> **WHAT THIS TASK INVOLVES**
Every entry must be transcribed exactly as written.
MATERIALS PROVIDED below:
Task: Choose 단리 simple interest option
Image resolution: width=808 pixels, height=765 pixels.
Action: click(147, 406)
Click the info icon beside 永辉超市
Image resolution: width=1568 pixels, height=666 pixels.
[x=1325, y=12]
End of MATERIALS PROVIDED.
> **ANSWER BOX**
Task: Choose 단리 simple interest option
Image resolution: width=808 pixels, height=765 pixels.
Action: click(147, 406)
Click the info icon beside 永辉超市
Image resolution: width=1568 pixels, height=666 pixels.
[x=1325, y=12]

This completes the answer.